--- BEGIN Data ---

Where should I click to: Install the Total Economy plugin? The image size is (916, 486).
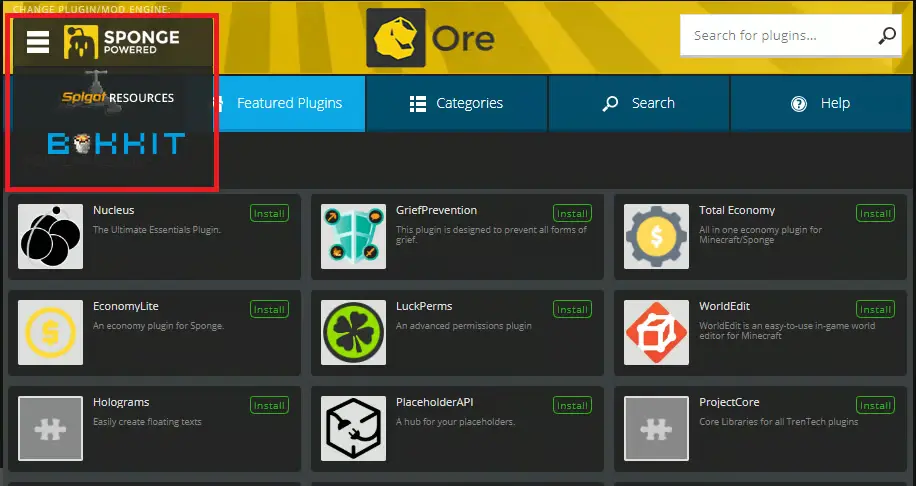pyautogui.click(x=875, y=213)
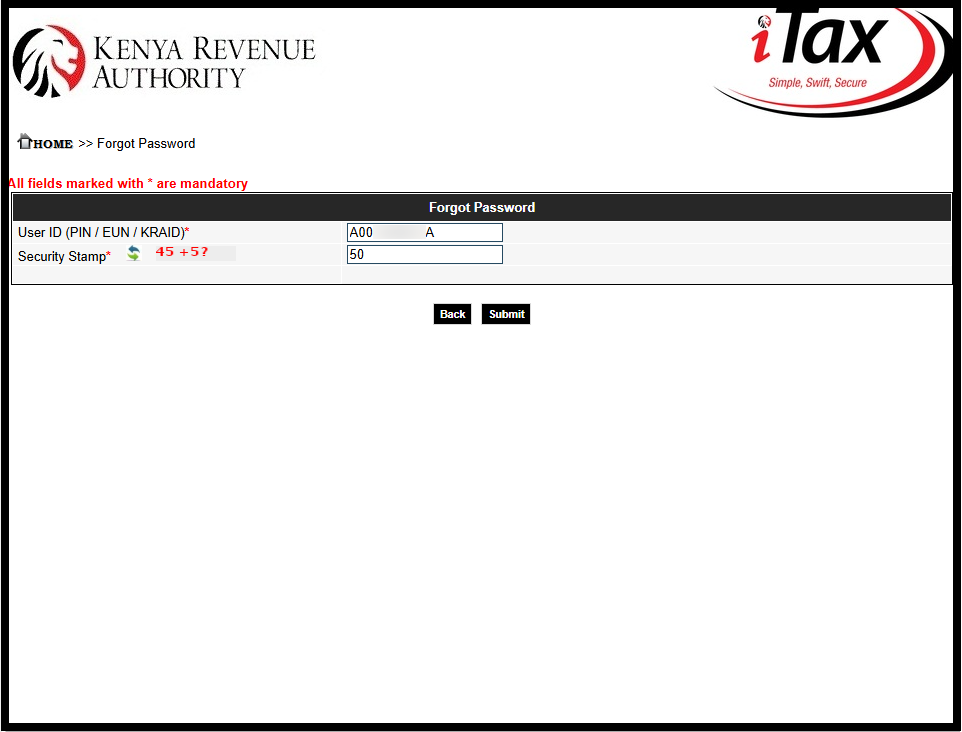Click the entered value '50' in field
Screen dimensions: 962x732
[x=355, y=254]
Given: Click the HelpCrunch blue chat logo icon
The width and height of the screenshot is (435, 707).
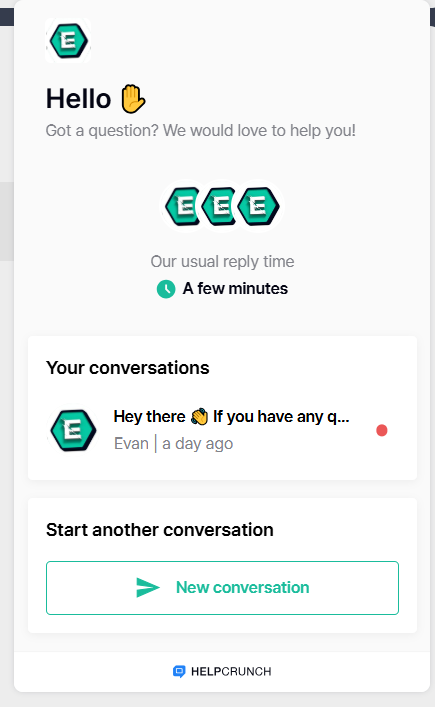Looking at the screenshot, I should pyautogui.click(x=179, y=671).
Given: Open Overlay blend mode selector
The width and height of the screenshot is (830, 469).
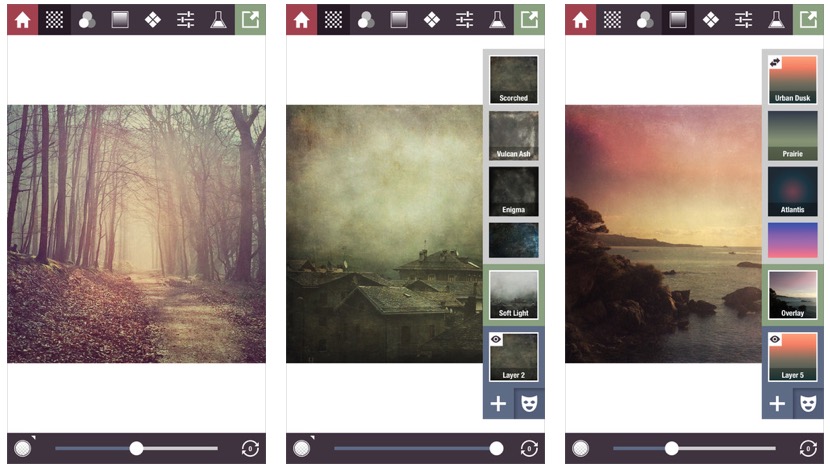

--- END Data ---

Locate each line of the entries above that contains the word "width", and copy every such line in full.

### [Expected answer]
The width and height of the screenshot is (435, 707).
The width and height of the screenshot is (830, 469).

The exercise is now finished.